## [TASK TO CARRY OUT]
What you should give back is every line from the one containing "The height and width of the screenshot is (377, 865)." through the last line of the records below, word for word and without pictures.

## [DATA LISTING]
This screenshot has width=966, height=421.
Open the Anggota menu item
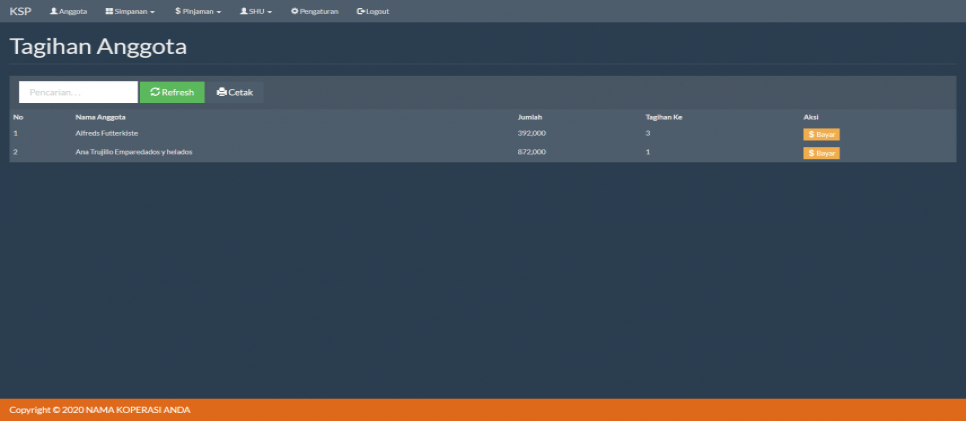coord(68,11)
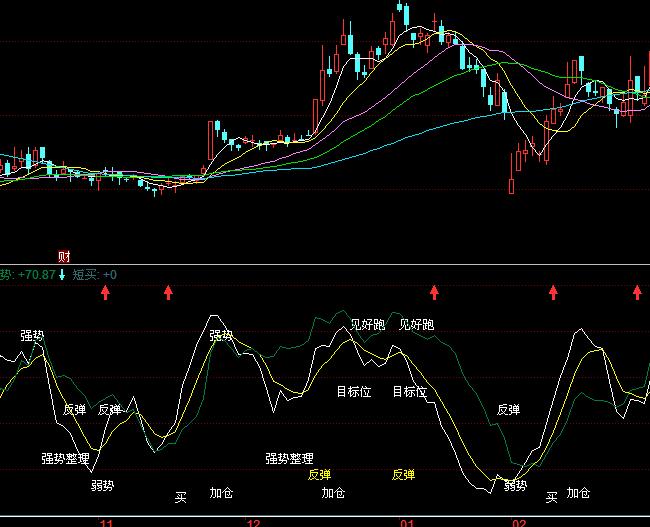Select the rightmost 加仓 add-position label
Screen dimensions: 650x527
[578, 493]
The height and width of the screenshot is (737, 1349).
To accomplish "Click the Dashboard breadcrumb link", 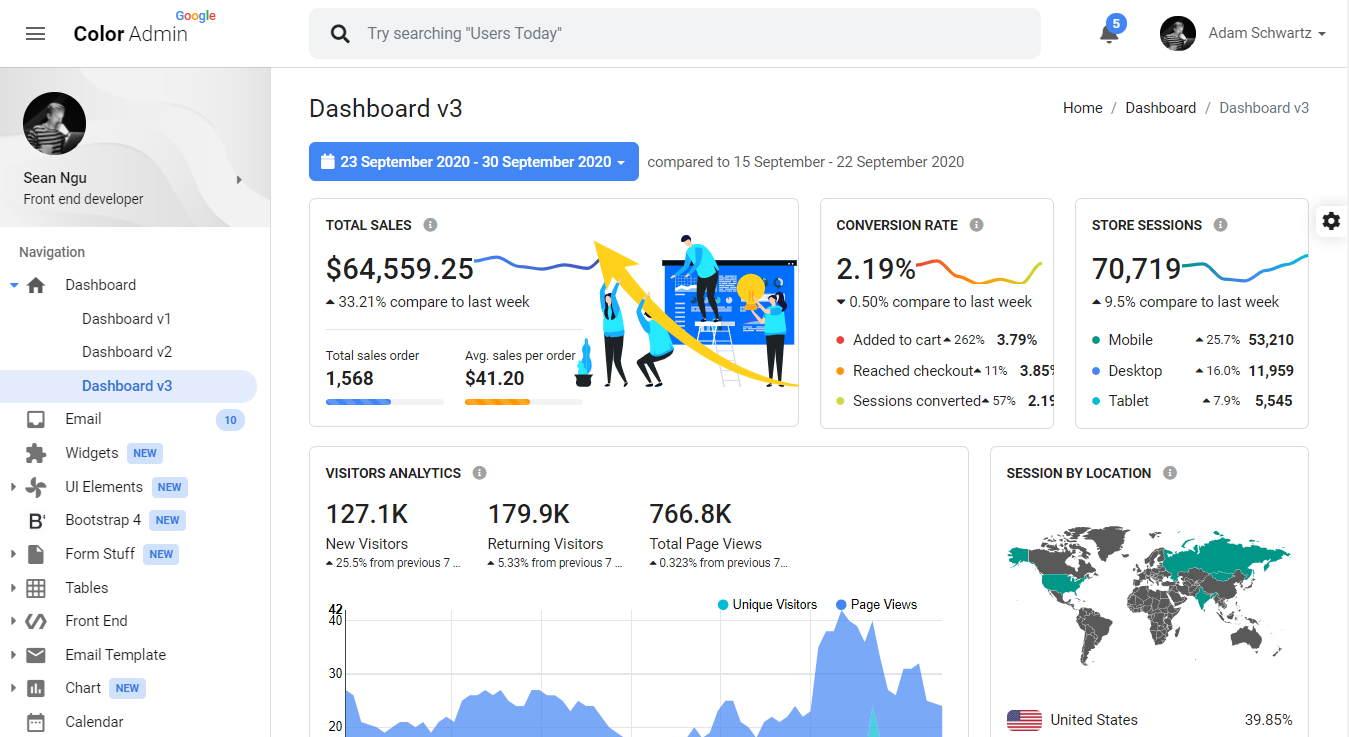I will pos(1160,108).
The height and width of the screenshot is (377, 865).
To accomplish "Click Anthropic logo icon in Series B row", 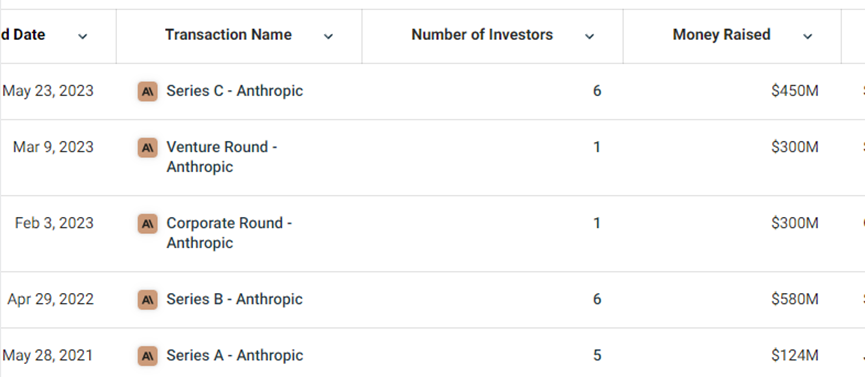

## [RESPONSE FOR THIS EXERCISE]
The height and width of the screenshot is (377, 865).
To accomplish "Click Anthropic logo icon in Series B row", 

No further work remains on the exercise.